This case is unique in that the doctor was a general surgeon covering the ED. While he did not complete a residency in Emergency Medicine, the Documentation Rubric applies to any undifferentiated patient in the acute care setting.
The note is very thorough and free of cookie-cutter text, which shows the physician to be thoughtful. His physical exam shows numerous findings that are specific to the patient.
The Documentation Rubric is used to assess the physician’s rationale and plan. This section of the note can have many different names (medical decision-making, impression, plan, ED course etc…). The rest of the note (HPI, ROS, exam) is for billing purposes and communication with other healthcare workers, and is not addressed by the Rubric.
This note scored 14/20 points.
Brief Overview: 1/2 points
All of the essential information is included in his chart. It is useful to give a 1-2 sentence summary at the beginning of the doctor’s rationale to show appropriate synthesis of the salient points. This is a MedMalReviewer style preference, but perfectly acceptable notes can be written without it.
Testing: 3/4 points
This case does not hinge on whether or not the appropriate tests were ordered during her initial evaluation. The testing was appropriate and logical.
However, in order to write the highest caliber notes it is preferable to explain why you ordered the testing. In this case, she meets every clinical decision-rule criteria for a non-contrast head CT. This fact could have been briefly mentioned.
Another opportunity is to explain why no further testing was ordered. If the patient later is found to have other injuries, it will be useful to explain why other related tests were not ordered.
Examples could include reasons for not ordering a CT cervical spine, x-rays of chest or pelvis, extremities, etc…
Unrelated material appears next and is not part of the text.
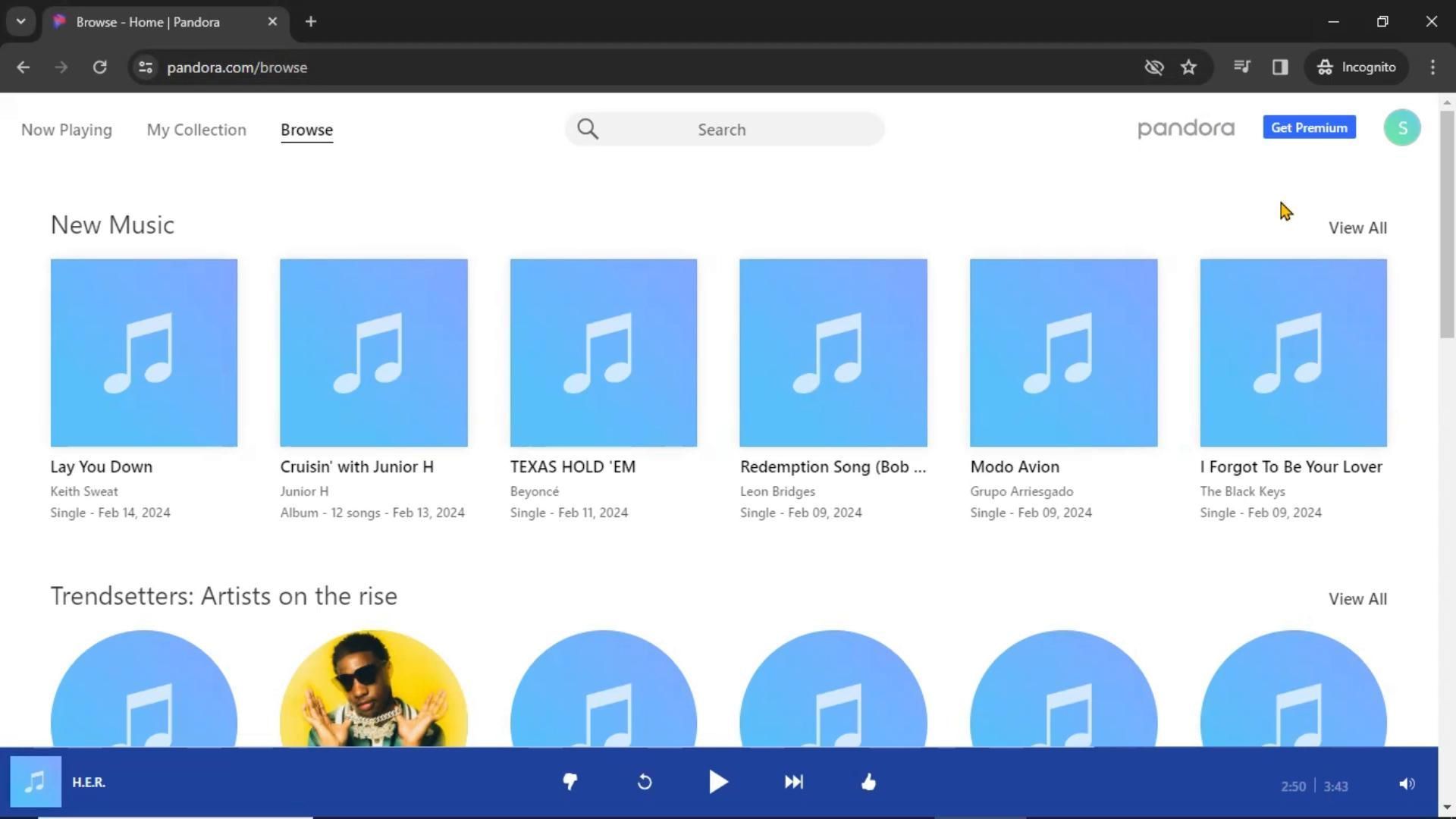Image resolution: width=1456 pixels, height=819 pixels.
Task: Open the volume control in the player bar
Action: pyautogui.click(x=1408, y=785)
It’s fine to not order more tests, just explain why.
Therapy: 2/3 points
The note mentioned reversal of anticoagulation but not further details. A brief note on which reversal agents he chose would be wise.
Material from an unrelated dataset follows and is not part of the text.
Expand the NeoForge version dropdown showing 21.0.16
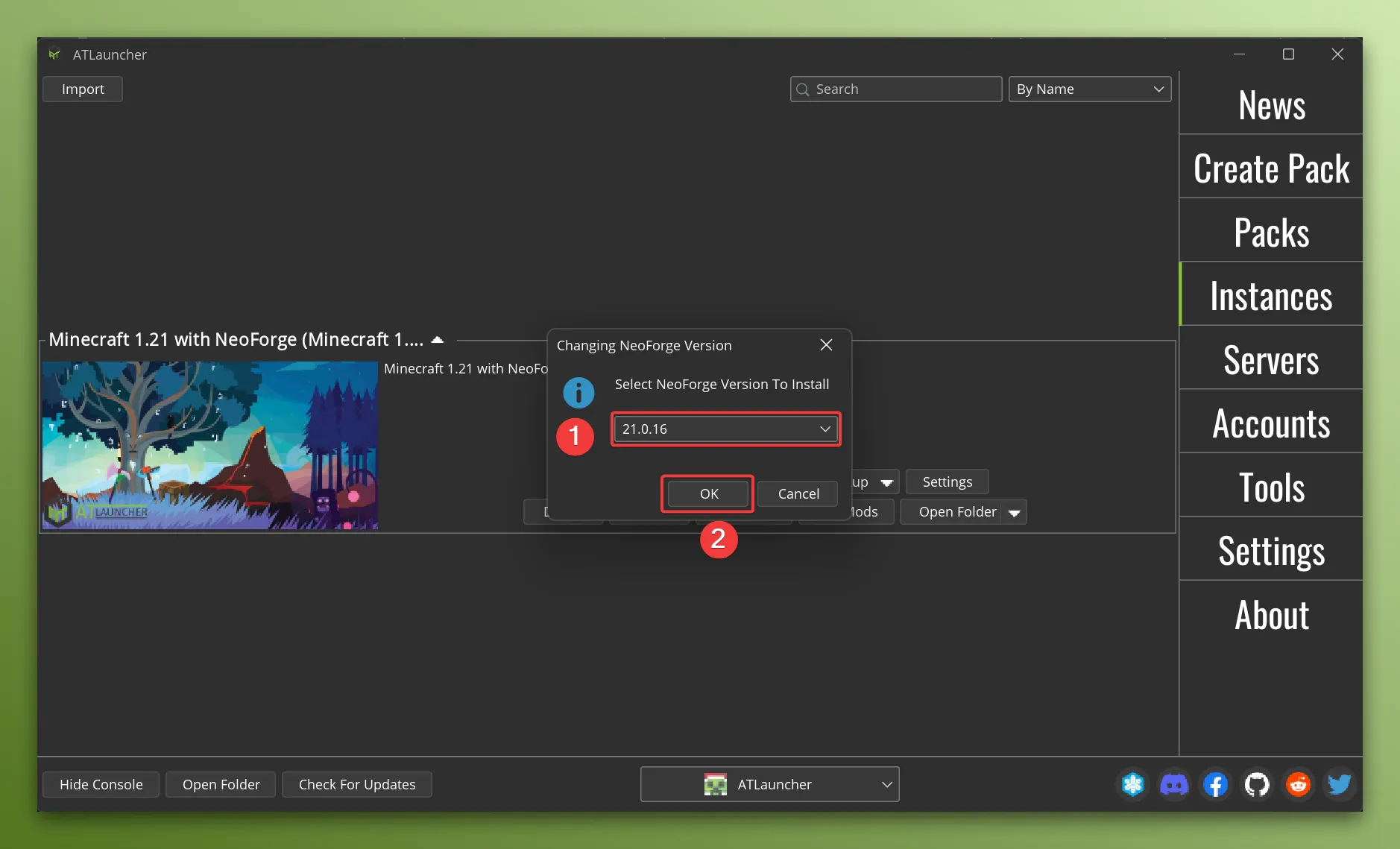Image resolution: width=1400 pixels, height=849 pixels. (824, 429)
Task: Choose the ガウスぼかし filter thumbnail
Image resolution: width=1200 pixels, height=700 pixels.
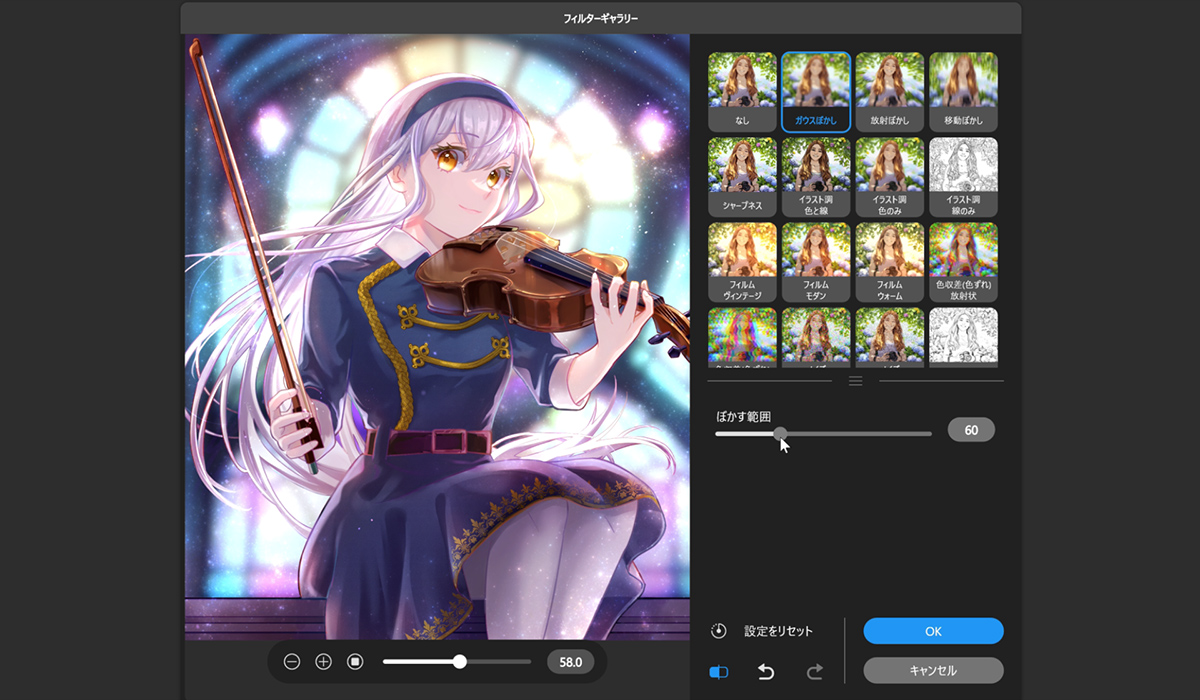Action: point(816,91)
This case occurred in 2009, at which time fewer reversal agents were available.
Nonetheless, having to explain in his note why he gave 5mg of Vitamin K and did not give FFP initially may have triggered him to re-think he decisions before she deteriorated.
Differential: 4/8 points
The physician considered the obvious traumatic issues: head injury and the coagulopathy that made it more complicated. However, there is no indication that he considered other traumatic injuries or complications.
Many physicians would consider a head injury from a ski accident to be a severe mechanism, possibly consistent with a cervical spine fracture. The same could be said for intrathoracic or intrabdominal injuries, fractures, dislocations, etc…
I have no doubt that the physician thought about these issues and felt that they were unlikely. Why get imaging of any other area if there is no pain? It is a completely logical decision.
The problem is that lawyers (or your hospital peer review committee) reviewing the case later do not know what you were thinking. They can’t read your mind. Decisions that seem completely logical at the time are often called into question.
Make it easy to defend yourself by writing down a differential that includes injuries you think the patient might have, as well as related injuries you know they obviously don’t have.
Discrepancies: None
There were no direct discrepancies during the initial evaluation between the ER nurses and the physician. Later issues would arise out of the allegedly delayed transfer from the ICU.
Aftercare: 4/4
The plan of care is clearly explained in his note. It is obvious to the reader that she will be admitted to the ICU. The doctor spoke with the neurosurgeon and they agreed that she could stay at the original hospital.
While the decision-making itself may have valid criticisms, his documentation of the consult and thought-process is appropriate.